● **WHAT THE TASK ASKS**
Whenever a line of the entries below holds the string "Bahía", copy that line and return it.

═════ WORKING DATA ═════

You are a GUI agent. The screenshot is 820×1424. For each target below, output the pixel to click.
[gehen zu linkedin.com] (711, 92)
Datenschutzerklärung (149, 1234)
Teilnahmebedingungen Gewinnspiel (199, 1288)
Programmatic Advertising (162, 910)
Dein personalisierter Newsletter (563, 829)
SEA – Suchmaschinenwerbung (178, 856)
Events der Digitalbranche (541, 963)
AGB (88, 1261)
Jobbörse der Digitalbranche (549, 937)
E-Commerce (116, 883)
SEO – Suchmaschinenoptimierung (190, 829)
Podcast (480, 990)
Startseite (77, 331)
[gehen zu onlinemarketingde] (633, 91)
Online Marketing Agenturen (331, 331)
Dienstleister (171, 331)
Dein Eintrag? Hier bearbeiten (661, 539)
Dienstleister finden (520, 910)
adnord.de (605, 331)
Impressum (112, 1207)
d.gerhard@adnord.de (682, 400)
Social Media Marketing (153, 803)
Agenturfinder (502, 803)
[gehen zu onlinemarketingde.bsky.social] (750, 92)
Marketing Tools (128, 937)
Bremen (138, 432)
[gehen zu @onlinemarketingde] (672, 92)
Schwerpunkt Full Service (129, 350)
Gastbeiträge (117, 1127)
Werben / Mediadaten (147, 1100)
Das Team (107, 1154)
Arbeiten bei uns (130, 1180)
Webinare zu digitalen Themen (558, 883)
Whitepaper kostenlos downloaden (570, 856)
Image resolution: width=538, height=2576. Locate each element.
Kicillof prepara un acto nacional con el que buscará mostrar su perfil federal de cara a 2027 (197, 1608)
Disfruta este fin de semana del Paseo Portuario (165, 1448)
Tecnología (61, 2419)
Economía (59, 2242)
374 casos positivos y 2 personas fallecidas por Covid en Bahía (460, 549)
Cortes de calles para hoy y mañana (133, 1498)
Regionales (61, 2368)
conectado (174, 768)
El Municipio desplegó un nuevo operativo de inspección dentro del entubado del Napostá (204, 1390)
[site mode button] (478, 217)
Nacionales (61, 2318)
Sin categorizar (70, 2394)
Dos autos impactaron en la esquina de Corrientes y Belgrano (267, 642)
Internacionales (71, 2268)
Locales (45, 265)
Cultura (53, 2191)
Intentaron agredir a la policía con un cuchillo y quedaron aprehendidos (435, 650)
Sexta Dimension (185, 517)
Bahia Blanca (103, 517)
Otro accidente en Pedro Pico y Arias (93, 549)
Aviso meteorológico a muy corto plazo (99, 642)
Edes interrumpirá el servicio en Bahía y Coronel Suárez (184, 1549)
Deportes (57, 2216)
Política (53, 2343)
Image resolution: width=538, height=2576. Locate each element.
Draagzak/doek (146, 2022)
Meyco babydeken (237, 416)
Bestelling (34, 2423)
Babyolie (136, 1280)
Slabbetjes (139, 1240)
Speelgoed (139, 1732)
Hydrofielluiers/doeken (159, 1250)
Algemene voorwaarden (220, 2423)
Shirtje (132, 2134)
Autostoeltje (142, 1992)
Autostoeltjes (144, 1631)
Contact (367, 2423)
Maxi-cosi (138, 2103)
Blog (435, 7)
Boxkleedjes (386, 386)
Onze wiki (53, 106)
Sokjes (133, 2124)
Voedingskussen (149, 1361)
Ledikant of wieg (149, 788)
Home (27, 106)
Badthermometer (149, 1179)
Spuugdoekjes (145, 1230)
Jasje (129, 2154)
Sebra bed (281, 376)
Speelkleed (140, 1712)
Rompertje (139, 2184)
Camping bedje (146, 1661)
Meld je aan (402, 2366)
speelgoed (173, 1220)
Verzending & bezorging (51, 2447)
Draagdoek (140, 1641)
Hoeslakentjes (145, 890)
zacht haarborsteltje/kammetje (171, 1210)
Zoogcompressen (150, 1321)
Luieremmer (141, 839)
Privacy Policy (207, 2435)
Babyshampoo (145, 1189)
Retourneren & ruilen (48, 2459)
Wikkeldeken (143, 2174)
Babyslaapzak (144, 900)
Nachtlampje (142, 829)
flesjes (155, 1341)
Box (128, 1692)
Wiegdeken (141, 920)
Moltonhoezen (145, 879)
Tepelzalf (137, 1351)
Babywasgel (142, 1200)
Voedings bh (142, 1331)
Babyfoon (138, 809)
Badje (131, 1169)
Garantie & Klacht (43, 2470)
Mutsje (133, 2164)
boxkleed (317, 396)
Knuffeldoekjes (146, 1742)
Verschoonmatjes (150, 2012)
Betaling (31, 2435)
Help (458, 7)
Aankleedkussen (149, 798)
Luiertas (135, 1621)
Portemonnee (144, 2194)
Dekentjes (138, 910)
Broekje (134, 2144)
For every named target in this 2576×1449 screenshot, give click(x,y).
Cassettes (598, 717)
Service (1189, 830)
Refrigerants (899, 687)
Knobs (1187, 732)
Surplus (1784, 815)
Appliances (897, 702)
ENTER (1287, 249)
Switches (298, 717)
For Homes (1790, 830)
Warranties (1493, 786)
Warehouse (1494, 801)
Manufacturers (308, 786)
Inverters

═════

● **SOLUTION TO THE EXERCISE**
374 casos positivos y 2 personas fallecidas por Covid en Bahía (460, 549)
Edes interrumpirá el servicio en Bahía y Coronel Suárez (184, 1549)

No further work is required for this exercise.